Что касается «тысячелетнего самодержавия», то В. Г. Сироткин тоже говорит о «византийском» характере Древней Руси», об «азиатско-византийской надстройке»[14]. Его поддерживает В. В. Викторов: «Киевский князь, великий князь Владимирский или Московский был независим от народа. Его власть ограничивалась не снизу, а сверху – Господом Богом».[15] Тот же стандартный набор стереотипов повторяет и А. И. Соловьев: «Постоянная ориентация государства на чрезвычайные методы управления, мощное влияние византийской традиции, доминирование коллективных норм социальной жизни, отсутствие традиций правовой государственности (как-будто в Европе, кроме испытавшего римское влияние Средиземноморья, они в то время были. – Д. В.), низкая роль механизмов самоуправления…»

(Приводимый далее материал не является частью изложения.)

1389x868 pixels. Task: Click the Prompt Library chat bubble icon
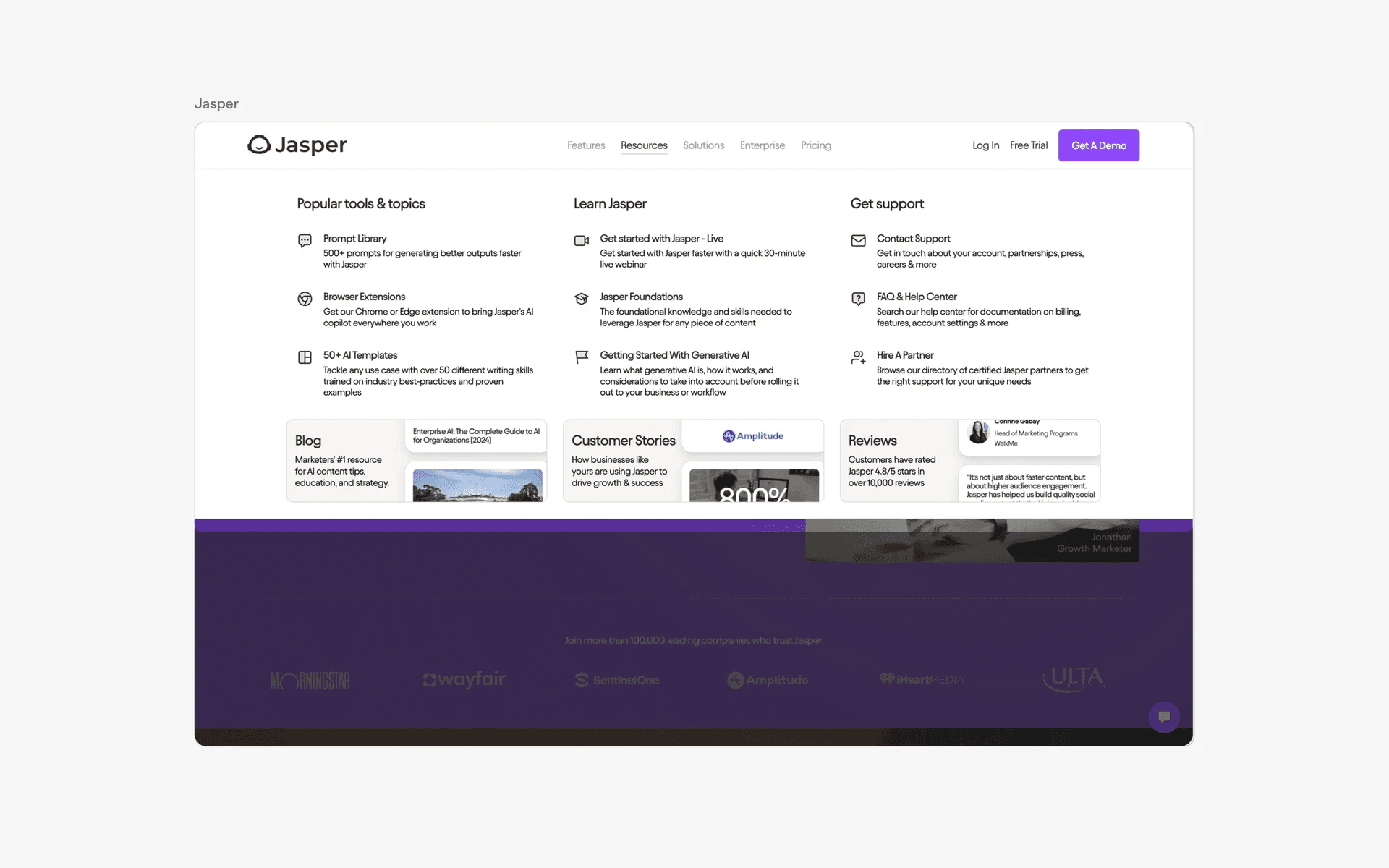[305, 240]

А. Л. Янов, возражая всем указанным авторам, рассуждает о двух одинаково древних на Руси традициях.
Первая — да, действительно, патерналистская, связанная с отношением хозяина к своим дворовым служащим, управлявшим его вотчиной, к холопам и кабальным людям, пахавшим княжеский домен. И это было вполне патерналистское отношение хозяина к рабам.
Вторую традицию А. Л. Янов ассоциирует с отношением князя к своим вольным дружинникам, а равно и к боярам. Тут подход был договорной, основанный на взаимных обязательствах, зафиксированный в нормах обычного права («старина»). И вот вольные дружинники имели право «отъезда к другому князю».[16] Однако тут имеется вопрос: а много ли было в Киевской Руси «холопов»? Подавляющее большинство крестьян в средневековой Руси были лично свободны. И отношение к ним, в частности, уважение к их праву менять своих хозяев – это явно вторая традиция: как дружинники имели право отъезда к другому князю, так и крестьяне имели право перехода к другому владельцу. То есть и крестьяне тоже не были бесправными «холопами», а имели какие-то права, которые никем не оспаривались.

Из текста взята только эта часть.